(Stored data entries)
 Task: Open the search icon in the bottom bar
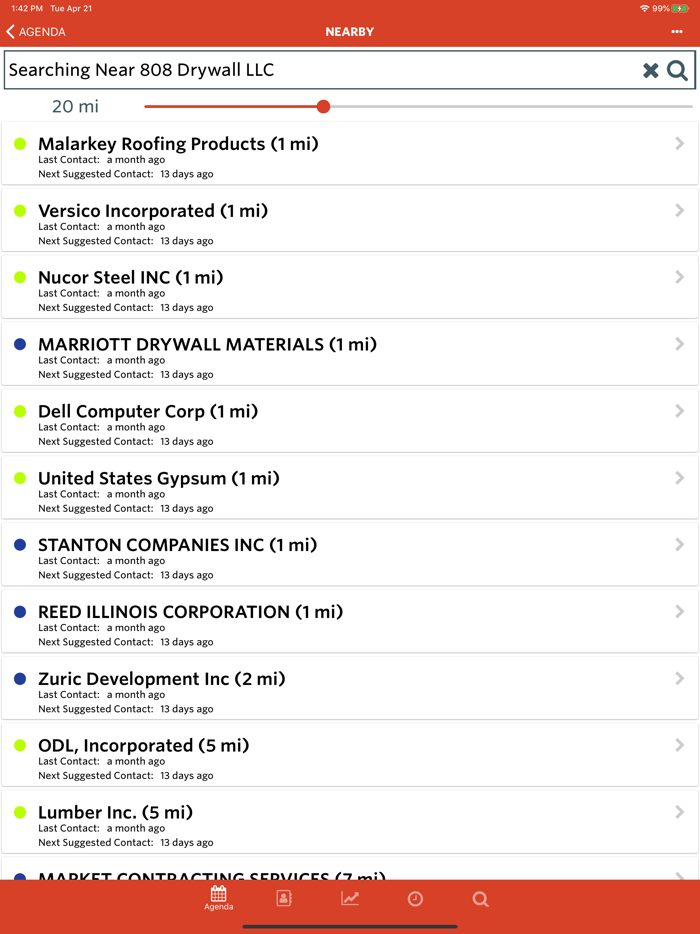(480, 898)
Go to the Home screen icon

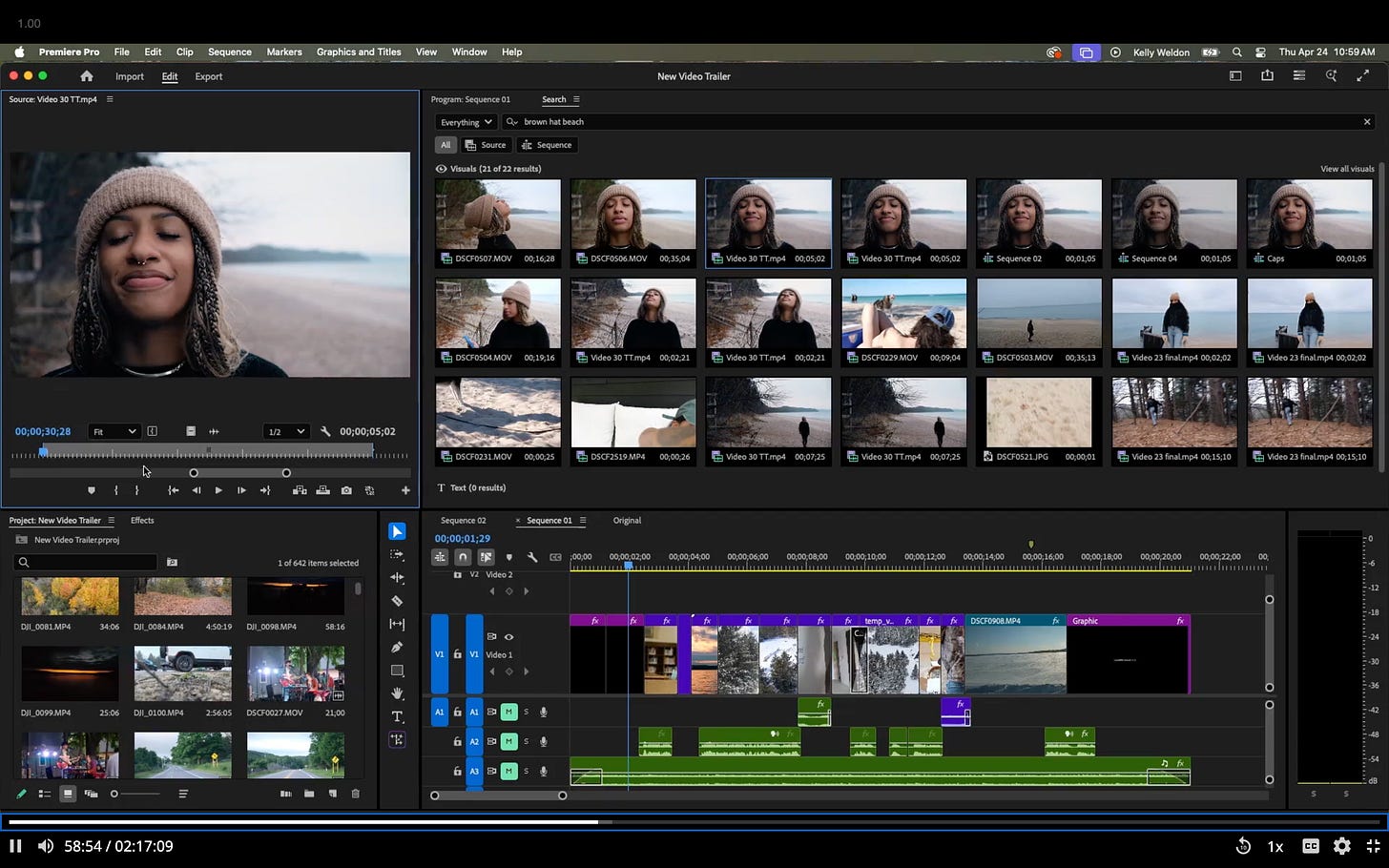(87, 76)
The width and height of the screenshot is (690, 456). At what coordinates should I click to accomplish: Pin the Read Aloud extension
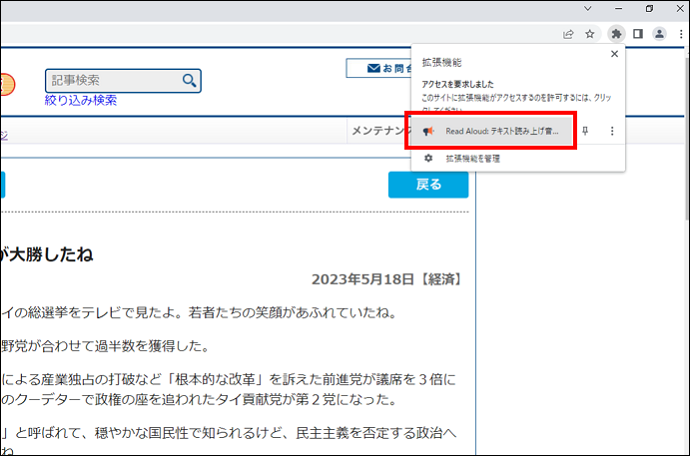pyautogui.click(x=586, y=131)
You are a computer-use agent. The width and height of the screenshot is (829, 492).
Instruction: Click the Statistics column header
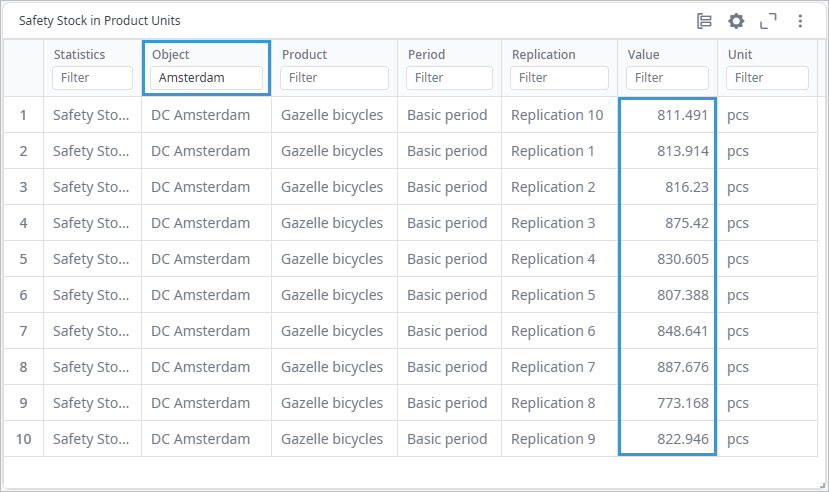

### Exercise
Each record must be quoted in full and exactly. Do not include the pictures.

### Output of the exercise
 Task: Open the search icon in the bottom bar
(480, 898)
Go to the Home screen icon

(87, 76)
The width and height of the screenshot is (690, 456). At what coordinates should I click to accomplish: Pin the Read Aloud extension
pyautogui.click(x=586, y=131)
You are a computer-use agent. The width and height of the screenshot is (829, 492).
Instruction: Click the Statistics column header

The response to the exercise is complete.